> _What is being asked_: Beneath this line is the data. Output exactly the lines from the line with "The image size is (1290, 803)." to the line with "Screen dimensions: 1024x550", both ends included, and nothing more.

> _Records shown_:

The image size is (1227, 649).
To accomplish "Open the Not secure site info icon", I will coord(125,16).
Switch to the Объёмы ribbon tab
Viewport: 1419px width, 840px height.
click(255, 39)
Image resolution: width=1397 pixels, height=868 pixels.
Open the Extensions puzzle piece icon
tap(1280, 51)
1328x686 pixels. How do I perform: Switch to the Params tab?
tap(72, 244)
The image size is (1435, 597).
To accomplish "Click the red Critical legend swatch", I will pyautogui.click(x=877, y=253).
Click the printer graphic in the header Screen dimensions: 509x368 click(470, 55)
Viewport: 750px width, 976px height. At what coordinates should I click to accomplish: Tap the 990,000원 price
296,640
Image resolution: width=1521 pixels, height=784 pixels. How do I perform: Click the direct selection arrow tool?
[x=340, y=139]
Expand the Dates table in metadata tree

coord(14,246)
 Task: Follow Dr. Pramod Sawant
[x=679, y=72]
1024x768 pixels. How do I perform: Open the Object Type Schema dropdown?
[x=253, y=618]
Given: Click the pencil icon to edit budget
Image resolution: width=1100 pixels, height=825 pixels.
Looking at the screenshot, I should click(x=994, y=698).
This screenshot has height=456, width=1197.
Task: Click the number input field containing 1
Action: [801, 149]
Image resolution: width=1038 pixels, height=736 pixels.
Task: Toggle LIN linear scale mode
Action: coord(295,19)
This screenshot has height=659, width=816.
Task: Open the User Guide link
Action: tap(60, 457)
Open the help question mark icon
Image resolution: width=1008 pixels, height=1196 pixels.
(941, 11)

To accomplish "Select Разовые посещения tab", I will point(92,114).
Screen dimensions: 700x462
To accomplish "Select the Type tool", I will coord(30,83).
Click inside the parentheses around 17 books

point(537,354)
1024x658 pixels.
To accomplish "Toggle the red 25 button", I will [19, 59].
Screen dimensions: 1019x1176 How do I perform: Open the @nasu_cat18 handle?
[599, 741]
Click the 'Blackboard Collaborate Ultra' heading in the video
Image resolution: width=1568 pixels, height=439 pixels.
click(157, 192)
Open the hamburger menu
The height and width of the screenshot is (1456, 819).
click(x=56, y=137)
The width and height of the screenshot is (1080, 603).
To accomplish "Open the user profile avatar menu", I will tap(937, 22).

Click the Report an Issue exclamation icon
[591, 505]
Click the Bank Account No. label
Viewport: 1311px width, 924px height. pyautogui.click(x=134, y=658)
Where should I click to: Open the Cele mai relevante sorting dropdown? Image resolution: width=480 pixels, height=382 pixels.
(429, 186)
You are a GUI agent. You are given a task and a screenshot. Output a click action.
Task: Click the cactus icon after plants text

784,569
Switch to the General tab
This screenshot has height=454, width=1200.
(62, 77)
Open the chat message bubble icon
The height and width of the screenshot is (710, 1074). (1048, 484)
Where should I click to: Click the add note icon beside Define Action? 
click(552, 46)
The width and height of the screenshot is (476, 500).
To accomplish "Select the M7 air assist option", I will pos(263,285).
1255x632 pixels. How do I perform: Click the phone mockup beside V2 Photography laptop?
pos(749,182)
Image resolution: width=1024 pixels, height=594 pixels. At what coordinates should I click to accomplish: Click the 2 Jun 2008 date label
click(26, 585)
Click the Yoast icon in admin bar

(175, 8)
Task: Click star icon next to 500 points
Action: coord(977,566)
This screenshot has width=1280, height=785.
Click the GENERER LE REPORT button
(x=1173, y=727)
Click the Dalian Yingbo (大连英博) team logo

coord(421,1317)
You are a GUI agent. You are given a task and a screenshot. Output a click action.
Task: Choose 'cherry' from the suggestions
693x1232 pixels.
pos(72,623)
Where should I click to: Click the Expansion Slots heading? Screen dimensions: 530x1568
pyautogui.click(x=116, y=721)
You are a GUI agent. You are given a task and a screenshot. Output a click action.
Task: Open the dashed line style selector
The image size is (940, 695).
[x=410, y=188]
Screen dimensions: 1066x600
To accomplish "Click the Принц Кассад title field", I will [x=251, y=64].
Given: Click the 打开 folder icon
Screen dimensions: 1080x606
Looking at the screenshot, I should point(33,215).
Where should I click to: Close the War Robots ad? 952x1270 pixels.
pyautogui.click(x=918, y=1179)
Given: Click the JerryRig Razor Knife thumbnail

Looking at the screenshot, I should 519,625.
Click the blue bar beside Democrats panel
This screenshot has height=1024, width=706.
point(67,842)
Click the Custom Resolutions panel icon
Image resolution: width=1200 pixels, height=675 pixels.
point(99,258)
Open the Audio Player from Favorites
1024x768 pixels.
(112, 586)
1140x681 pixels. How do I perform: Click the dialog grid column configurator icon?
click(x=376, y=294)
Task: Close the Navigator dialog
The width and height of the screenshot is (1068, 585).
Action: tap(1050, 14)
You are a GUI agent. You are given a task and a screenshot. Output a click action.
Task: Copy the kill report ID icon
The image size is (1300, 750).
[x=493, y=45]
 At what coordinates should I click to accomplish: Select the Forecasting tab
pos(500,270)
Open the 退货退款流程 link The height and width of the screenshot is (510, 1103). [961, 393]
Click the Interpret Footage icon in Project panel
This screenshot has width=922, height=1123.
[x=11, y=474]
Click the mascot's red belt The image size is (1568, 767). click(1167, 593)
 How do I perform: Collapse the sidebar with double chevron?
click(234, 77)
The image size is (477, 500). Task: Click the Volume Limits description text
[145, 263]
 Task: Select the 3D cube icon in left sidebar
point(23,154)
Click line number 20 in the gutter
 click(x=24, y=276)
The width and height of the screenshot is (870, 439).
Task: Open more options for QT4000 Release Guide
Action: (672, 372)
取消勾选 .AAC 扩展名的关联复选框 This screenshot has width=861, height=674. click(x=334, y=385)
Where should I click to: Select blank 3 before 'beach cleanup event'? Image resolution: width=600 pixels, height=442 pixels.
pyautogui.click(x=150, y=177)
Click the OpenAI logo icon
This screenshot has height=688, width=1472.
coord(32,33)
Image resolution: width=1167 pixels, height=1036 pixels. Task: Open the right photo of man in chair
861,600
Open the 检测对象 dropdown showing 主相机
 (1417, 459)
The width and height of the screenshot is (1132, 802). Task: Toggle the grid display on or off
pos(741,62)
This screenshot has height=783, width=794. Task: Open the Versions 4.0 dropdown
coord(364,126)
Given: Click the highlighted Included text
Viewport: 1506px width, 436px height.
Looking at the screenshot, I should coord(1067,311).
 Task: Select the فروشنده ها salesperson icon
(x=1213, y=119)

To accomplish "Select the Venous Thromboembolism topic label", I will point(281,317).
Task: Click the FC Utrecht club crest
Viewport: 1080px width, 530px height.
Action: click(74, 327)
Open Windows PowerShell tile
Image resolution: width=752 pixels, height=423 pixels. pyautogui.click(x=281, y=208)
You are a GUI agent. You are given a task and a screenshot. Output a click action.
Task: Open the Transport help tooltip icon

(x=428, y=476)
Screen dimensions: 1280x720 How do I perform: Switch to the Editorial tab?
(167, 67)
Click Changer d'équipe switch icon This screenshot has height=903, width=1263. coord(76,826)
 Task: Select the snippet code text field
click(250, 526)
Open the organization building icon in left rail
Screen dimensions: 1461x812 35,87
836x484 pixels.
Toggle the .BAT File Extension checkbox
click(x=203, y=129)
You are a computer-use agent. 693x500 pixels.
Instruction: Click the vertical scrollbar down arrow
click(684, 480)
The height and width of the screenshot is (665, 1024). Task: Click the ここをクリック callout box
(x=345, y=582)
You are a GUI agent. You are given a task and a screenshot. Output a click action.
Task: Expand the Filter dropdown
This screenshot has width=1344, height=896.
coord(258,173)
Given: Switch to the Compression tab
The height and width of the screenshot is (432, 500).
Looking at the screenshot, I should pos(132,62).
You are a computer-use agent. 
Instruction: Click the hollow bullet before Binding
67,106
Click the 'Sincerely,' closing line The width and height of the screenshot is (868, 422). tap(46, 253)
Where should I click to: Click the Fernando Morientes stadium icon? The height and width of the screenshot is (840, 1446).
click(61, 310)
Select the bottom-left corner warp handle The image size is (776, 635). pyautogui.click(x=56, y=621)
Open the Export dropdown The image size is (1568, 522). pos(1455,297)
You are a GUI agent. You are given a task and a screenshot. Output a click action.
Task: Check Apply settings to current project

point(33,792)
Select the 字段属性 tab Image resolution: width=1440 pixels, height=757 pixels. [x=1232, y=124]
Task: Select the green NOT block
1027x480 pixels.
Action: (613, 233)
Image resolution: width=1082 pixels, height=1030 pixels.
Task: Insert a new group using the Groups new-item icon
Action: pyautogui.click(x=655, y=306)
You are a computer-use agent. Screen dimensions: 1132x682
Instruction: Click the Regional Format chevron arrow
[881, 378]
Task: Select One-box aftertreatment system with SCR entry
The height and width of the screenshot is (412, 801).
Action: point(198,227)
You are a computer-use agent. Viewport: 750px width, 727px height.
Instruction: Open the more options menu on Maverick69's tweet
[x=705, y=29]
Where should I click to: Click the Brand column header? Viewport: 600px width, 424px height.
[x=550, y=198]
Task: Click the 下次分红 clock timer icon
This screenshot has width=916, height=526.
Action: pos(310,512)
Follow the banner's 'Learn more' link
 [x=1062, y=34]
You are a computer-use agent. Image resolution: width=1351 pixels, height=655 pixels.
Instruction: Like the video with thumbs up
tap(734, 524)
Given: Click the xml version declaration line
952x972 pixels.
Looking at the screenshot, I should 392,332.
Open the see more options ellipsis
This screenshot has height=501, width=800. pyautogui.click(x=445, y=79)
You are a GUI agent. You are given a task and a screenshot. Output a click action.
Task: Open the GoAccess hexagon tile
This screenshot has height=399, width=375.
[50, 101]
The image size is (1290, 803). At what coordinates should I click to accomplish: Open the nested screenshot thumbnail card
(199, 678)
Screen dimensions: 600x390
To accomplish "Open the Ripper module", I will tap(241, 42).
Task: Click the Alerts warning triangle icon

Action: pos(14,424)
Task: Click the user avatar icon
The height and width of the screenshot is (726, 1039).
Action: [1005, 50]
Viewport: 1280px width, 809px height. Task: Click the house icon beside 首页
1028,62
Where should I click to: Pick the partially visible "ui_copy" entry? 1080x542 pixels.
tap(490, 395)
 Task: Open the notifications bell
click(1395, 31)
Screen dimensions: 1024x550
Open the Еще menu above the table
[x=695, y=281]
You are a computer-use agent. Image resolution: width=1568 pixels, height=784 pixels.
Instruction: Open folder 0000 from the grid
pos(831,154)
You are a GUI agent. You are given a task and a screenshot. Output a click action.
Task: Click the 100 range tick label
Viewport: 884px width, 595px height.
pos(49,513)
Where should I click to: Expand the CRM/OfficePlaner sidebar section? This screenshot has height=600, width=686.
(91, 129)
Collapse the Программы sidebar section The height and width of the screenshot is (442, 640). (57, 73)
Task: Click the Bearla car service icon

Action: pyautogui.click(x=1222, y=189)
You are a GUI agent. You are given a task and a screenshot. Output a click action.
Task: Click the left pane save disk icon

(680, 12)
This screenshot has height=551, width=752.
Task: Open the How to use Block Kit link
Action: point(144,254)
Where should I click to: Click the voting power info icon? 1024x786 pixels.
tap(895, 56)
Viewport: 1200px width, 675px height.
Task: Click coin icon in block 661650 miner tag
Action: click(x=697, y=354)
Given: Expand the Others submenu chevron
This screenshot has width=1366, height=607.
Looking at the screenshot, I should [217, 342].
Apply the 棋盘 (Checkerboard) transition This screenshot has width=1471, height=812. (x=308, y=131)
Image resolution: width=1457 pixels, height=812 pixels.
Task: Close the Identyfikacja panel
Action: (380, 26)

> _Written solution_:
The image size is (1290, 803). At what coordinates should I click to accomplish: Open the nested screenshot thumbnail card
(199, 678)
Screen dimensions: 600x390
To accomplish "Open the Ripper module", I will tap(241, 42).
Task: Click the Alerts warning triangle icon

Action: pos(14,424)
Task: Click the user avatar icon
The height and width of the screenshot is (726, 1039).
Action: [1005, 50]
Viewport: 1280px width, 809px height. Task: Click the house icon beside 首页
1028,62
Where should I click to: Pick the partially visible "ui_copy" entry? 1080x542 pixels.
tap(490, 395)
 Task: Open the notifications bell
click(1395, 31)
Screen dimensions: 1024x550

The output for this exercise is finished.